== Entries ==

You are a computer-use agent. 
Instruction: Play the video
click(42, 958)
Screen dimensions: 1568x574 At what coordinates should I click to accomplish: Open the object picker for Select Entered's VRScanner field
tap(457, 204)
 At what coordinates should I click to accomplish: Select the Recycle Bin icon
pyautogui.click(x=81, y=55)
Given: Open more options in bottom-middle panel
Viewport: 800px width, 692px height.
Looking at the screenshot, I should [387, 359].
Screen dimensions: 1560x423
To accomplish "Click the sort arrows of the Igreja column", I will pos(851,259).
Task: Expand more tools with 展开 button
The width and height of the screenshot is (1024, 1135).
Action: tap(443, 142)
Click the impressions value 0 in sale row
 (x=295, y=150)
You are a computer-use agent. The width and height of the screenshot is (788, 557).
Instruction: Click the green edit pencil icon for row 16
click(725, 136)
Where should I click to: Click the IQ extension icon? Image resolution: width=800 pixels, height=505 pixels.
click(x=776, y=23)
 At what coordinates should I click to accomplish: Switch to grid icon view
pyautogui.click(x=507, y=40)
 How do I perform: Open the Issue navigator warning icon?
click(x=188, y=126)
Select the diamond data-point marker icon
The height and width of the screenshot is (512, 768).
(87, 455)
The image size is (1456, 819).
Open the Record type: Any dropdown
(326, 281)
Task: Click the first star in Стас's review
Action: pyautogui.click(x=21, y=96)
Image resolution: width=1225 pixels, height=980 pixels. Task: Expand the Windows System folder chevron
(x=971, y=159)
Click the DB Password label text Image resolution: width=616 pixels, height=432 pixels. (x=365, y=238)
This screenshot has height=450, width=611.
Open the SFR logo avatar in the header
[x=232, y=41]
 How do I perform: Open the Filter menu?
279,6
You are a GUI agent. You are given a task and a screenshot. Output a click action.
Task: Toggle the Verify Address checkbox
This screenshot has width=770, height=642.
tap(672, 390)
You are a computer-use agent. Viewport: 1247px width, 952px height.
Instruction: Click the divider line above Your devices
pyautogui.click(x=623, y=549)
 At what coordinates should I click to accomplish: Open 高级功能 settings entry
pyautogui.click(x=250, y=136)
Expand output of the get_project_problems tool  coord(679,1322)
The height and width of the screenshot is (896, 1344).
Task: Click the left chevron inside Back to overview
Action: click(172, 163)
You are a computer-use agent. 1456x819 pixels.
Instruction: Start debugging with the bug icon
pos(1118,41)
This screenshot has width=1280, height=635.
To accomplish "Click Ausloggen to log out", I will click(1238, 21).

===

To do —
Rewrite the material above, swapping every "Screen dimensions" for "Display size" and keeping everything else unchanged.

Answer in full —
You are a computer-use agent. 
Instruction: Play the video
click(42, 958)
Display size: 1568x574 At what coordinates should I click to accomplish: Open the object picker for Select Entered's VRScanner field
tap(457, 204)
 At what coordinates should I click to accomplish: Select the Recycle Bin icon
pyautogui.click(x=81, y=55)
Given: Open more options in bottom-middle panel
Viewport: 800px width, 692px height.
Looking at the screenshot, I should [387, 359].
Display size: 1560x423
To accomplish "Click the sort arrows of the Igreja column", I will pos(851,259).
Task: Expand more tools with 展开 button
The width and height of the screenshot is (1024, 1135).
Action: tap(443, 142)
Click the impressions value 0 in sale row
 (x=295, y=150)
You are a computer-use agent. The width and height of the screenshot is (788, 557).
Instruction: Click the green edit pencil icon for row 16
click(725, 136)
Where should I click to: Click the IQ extension icon? Image resolution: width=800 pixels, height=505 pixels.
click(x=776, y=23)
 At what coordinates should I click to accomplish: Switch to grid icon view
pyautogui.click(x=507, y=40)
 How do I perform: Open the Issue navigator warning icon?
click(x=188, y=126)
Select the diamond data-point marker icon
The height and width of the screenshot is (512, 768).
(87, 455)
The image size is (1456, 819).
Open the Record type: Any dropdown
(326, 281)
Task: Click the first star in Стас's review
Action: pyautogui.click(x=21, y=96)
Image resolution: width=1225 pixels, height=980 pixels. Task: Expand the Windows System folder chevron
(x=971, y=159)
Click the DB Password label text Image resolution: width=616 pixels, height=432 pixels. (x=365, y=238)
This screenshot has height=450, width=611.
Open the SFR logo avatar in the header
[x=232, y=41]
 How do I perform: Open the Filter menu?
279,6
You are a GUI agent. You are given a task and a screenshot. Output a click action.
Task: Toggle the Verify Address checkbox
This screenshot has width=770, height=642.
tap(672, 390)
You are a computer-use agent. Viewport: 1247px width, 952px height.
Instruction: Click the divider line above Your devices
pyautogui.click(x=623, y=549)
 At what coordinates should I click to accomplish: Open 高级功能 settings entry
pyautogui.click(x=250, y=136)
Expand output of the get_project_problems tool  coord(679,1322)
The height and width of the screenshot is (896, 1344).
Task: Click the left chevron inside Back to overview
Action: click(172, 163)
You are a computer-use agent. 1456x819 pixels.
Instruction: Start debugging with the bug icon
pos(1118,41)
This screenshot has width=1280, height=635.
To accomplish "Click Ausloggen to log out", I will click(1238, 21).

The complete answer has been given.